→ PASSAGE SHOWN:
Thursday, 19 May 2022

Budget Morning.

No Jesus Here.

She rises, unrested, and steps
Onto the narrow balcony
To find the day. To greet
The Sunday God she sings to.
But this morning His face is clouded.
Grey and wet as a corpse
Washed by tears.

Behind her, in the tangled bedding,
the children bicker and whine.
Worrying the cheap furniture
Like hungry puppies.
They clutch at her threadbare gown
with hands as insistent and
unforgiving as the clock’s.

She wishes she could dream.
Finding in the darkness
A life unaided by
The office lights’ bleak florescence,
The whining of the vacuum cleaner,
The endless emptying and
Refilling of rubbish bins.

Last night she paused, panting.
Held captive by a single word
‘Wellbeing’. A selfish word.
Comfortable and sated.
A word accustomed
To feeling well and being safe.
A word with a working lock.

Budgeting was something
They made her do at WINZ.
Recalling the Miracle of
The Loaves and Fishes.
Jesus feeding five thousand.
She’d settle for food to feed
Five hungry children.

Was that happening today?
A budgeting miracle?
Housing found? Children fed?

→ ACTION ITEM: Reproduce the poem from "Worrying the cheap" to "she could dream." word for word.

→ EXCERPTED RECORDS:

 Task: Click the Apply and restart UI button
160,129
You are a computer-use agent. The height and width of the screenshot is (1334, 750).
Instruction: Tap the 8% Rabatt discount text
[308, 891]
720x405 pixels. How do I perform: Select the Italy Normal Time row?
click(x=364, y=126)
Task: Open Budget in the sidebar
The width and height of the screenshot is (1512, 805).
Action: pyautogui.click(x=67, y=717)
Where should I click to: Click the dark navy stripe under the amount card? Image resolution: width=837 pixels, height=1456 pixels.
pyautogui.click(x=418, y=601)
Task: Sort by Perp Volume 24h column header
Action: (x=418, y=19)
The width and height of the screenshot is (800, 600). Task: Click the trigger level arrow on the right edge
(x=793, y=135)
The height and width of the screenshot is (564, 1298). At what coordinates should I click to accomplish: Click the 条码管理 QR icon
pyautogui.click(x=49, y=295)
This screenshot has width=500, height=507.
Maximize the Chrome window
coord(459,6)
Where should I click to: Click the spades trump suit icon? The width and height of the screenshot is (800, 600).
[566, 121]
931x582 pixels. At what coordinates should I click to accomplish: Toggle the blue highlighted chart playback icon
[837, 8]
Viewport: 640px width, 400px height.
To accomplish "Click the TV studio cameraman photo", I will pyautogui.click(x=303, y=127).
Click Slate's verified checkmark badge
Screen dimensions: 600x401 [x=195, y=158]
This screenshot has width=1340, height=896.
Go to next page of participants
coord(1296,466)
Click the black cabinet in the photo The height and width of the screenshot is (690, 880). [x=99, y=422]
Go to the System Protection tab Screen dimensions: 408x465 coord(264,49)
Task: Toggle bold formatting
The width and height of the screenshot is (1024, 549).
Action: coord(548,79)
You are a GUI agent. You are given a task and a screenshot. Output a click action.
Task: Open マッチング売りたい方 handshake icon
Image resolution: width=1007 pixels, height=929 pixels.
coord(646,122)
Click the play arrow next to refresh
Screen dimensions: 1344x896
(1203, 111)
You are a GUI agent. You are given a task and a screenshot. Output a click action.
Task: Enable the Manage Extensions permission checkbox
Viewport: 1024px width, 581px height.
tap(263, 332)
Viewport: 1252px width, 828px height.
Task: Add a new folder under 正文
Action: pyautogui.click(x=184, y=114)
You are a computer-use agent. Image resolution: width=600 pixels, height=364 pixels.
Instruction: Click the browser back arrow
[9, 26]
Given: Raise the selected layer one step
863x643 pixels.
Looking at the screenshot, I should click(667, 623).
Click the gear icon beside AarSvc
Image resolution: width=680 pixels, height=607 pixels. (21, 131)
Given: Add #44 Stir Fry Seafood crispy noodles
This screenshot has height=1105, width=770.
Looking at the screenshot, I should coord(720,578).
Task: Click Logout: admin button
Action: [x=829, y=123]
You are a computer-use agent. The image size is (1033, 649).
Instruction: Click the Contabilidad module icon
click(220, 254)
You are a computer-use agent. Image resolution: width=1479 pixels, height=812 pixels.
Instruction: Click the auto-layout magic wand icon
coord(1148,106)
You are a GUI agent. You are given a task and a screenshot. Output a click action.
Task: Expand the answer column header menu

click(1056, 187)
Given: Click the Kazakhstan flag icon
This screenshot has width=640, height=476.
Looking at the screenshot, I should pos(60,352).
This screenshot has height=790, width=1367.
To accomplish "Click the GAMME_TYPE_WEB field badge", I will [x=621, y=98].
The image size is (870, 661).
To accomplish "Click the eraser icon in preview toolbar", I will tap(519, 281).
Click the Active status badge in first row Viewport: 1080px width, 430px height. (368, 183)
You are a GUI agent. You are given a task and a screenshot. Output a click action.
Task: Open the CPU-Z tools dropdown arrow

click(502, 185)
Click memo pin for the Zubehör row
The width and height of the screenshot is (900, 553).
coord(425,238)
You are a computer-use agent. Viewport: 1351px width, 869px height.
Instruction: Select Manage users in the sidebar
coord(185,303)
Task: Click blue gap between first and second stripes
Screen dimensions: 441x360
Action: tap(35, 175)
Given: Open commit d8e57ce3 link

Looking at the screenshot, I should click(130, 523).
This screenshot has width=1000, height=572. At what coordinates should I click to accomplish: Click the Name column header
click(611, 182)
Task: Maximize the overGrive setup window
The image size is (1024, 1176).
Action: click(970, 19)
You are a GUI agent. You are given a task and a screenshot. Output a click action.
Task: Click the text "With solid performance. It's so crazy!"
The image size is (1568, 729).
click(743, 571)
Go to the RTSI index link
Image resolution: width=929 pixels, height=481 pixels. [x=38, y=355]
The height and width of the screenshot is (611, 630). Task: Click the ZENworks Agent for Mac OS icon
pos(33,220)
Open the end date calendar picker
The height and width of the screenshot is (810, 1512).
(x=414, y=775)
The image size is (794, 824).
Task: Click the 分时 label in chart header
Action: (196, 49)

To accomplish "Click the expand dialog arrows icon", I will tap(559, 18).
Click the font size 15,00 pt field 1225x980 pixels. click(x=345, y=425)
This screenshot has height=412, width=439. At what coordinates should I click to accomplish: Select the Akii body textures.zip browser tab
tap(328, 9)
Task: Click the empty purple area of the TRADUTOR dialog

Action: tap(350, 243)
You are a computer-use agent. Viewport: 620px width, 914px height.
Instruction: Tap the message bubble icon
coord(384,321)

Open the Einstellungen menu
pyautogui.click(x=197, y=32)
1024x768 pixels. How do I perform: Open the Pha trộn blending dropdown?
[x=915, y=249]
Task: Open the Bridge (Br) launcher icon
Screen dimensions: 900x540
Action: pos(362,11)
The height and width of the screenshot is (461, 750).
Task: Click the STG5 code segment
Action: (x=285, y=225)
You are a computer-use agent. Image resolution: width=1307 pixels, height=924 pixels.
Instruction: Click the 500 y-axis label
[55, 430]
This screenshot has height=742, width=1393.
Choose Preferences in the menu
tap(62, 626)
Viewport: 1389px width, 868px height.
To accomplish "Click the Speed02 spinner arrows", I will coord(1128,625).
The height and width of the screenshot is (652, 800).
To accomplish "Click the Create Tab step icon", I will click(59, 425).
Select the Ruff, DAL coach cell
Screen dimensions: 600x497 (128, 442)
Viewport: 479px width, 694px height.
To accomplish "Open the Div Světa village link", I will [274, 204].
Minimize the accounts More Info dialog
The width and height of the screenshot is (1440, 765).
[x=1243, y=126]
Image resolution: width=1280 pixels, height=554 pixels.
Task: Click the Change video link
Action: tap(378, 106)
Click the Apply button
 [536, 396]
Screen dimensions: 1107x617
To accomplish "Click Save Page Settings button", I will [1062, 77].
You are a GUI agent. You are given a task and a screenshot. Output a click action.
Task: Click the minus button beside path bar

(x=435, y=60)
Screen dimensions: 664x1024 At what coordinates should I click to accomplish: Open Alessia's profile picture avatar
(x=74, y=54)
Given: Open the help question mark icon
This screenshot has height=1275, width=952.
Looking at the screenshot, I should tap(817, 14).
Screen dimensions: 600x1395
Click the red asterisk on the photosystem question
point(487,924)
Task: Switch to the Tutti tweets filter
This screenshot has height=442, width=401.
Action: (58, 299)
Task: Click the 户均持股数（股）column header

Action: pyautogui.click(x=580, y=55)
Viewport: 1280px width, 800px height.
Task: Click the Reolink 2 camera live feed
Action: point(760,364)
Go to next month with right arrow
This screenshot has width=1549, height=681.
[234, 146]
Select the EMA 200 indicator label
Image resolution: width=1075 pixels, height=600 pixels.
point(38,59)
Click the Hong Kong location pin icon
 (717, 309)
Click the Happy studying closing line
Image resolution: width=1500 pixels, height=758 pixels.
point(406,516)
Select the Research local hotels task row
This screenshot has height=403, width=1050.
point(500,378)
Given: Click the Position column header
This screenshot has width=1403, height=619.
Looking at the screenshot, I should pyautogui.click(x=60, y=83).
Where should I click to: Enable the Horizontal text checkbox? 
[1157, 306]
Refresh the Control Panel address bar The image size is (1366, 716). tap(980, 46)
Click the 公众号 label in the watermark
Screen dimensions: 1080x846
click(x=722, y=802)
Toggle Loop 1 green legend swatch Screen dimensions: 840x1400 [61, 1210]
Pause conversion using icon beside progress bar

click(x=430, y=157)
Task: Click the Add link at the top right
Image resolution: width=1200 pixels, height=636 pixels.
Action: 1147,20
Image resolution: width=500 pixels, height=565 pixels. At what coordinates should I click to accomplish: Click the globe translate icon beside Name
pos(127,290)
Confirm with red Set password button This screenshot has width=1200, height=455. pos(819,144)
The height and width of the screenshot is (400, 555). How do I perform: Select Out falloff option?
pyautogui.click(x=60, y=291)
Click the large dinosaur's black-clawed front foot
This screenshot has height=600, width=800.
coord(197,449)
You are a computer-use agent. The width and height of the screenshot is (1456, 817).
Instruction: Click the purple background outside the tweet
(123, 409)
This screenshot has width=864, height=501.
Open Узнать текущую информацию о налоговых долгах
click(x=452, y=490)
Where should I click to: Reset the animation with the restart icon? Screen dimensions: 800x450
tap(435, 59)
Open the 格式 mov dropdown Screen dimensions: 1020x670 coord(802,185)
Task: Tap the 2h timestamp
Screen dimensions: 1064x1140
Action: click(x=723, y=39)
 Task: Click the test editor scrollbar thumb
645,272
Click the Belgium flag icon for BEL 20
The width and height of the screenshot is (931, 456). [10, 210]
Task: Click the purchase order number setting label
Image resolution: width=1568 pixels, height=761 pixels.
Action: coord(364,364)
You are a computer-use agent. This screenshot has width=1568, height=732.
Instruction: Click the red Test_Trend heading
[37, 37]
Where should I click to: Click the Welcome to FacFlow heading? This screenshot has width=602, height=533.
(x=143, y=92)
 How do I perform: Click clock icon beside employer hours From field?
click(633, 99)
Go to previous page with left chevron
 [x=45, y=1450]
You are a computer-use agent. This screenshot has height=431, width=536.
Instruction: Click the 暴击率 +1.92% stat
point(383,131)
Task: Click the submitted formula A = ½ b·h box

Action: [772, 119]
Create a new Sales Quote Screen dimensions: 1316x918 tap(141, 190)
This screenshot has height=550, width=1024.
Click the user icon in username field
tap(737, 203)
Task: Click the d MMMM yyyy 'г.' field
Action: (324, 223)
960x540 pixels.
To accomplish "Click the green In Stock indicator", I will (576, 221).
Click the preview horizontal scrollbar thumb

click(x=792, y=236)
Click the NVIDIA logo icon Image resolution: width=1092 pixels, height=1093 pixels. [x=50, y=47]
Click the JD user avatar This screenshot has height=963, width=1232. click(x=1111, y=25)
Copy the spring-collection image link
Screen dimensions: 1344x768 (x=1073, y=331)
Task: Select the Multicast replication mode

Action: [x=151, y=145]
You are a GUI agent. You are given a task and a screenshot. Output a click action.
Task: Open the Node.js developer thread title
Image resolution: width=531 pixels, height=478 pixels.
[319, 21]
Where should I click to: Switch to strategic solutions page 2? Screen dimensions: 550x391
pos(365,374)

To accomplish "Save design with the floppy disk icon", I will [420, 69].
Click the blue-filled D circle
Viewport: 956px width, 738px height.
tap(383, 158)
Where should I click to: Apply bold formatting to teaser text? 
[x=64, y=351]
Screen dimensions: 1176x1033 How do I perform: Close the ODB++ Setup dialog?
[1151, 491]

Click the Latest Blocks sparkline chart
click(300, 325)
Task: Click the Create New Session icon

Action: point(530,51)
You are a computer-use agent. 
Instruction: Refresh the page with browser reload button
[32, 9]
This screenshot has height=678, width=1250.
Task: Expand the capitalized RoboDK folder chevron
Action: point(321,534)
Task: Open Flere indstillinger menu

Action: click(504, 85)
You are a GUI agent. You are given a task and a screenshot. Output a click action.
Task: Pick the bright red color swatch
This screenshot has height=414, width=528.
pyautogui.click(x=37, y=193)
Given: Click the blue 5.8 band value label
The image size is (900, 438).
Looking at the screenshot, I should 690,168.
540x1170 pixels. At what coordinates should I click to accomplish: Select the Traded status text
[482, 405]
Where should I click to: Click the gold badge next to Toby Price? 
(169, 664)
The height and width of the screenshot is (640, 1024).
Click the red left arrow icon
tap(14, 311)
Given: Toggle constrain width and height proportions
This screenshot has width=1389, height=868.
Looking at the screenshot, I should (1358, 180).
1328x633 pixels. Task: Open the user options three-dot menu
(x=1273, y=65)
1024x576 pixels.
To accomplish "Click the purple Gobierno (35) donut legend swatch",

→ RESPONSE AREA:
Worrying the cheap furniture
Like hungry puppies.
They clutch at her threadbare gown
with hands as insistent and
unforgiving as the clock’s.

She wishes she could dream.